88th Annual Meeting (20-24 January 2008)

Sunday, 20 January 2008
Geophysical fluid experiments in undergraduate education
Exhibit Hall B (Ernest N. Morial Convention Center)
Seth Clevenstine, Millersville University, Millersville, PA; and B. K. Fling
An NSF-funded partnership with the Massachusetts Institute of Technology as lead institution and five other universities representing diverse undergraduate programs in the physical sciences, by using portable rotating and non-rotating tanks as methods of laboratory-based teaching of geophysical fluid dynamics. This poster will report the work done over the summer and fall semester concerning the 3-D portable rotating tank, 2-D wave tank and its experiments by students at Millersville University.

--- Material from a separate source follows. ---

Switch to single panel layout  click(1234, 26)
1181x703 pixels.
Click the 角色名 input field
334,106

By using the portable 3-D rotating tank during the summer and fall semester 2007, we were able to supplement the theoretical treatment of fronts, Ekman layers, the Hadley circulation, baroclinic instability, western boundary currents, free convection, and thermohaline circulations. The 3-D tank was used to represent large-scale atmospheric circulation patterns that arose from density gradients influenced by rotation, as well as the evolution of patterns as rotation rate varied. Through the use of a 2-D wave tank, we were able to represent free convection and the development of secondary circulations which showed excellent visual examples of over-shooting tops of thunderstorms, the subsequent generation of gravity waves and how the anvil is produced. The 2-D tank also shows key concepts in the ocean as well as the atmosphere. Examples of ocean up-welling and return circulations from persistent wind forcing across a water surface.

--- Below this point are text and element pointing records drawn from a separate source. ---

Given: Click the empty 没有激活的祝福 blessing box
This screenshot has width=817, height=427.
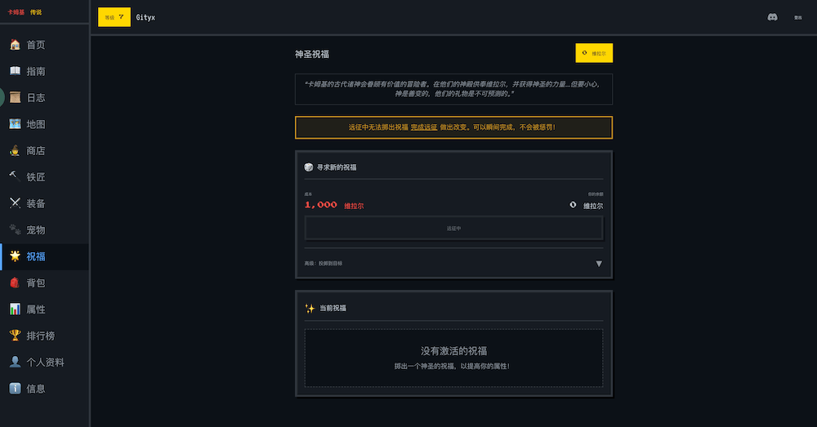Looking at the screenshot, I should point(453,358).
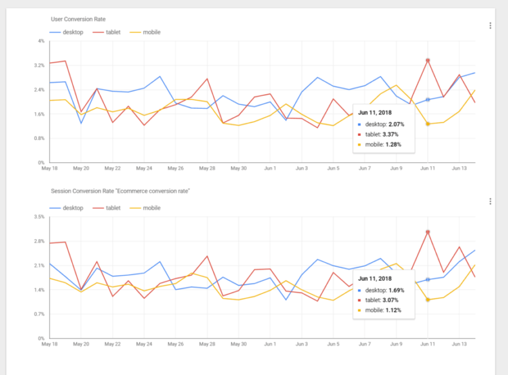Select mobile Jun 11 point on User Conversion chart
This screenshot has height=375, width=508.
tap(427, 124)
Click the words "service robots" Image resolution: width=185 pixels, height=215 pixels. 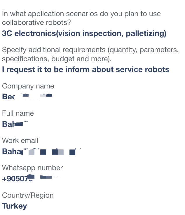click(142, 69)
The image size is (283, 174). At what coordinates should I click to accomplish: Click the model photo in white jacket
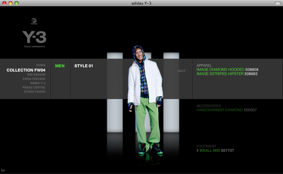[145, 101]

By understanding the concepts and the theory behind these experiments, we were able to provide visual support to the professors that are lecturing in undergraduate oceanography and meteorology classes. Some of the senior level courses used to demonstrate these experiments are: climate dynamics, meso-and storm-scale meteorology, synoptic meteorology. Junior level courses consisted of atmospheric dynamics and thermodynamics.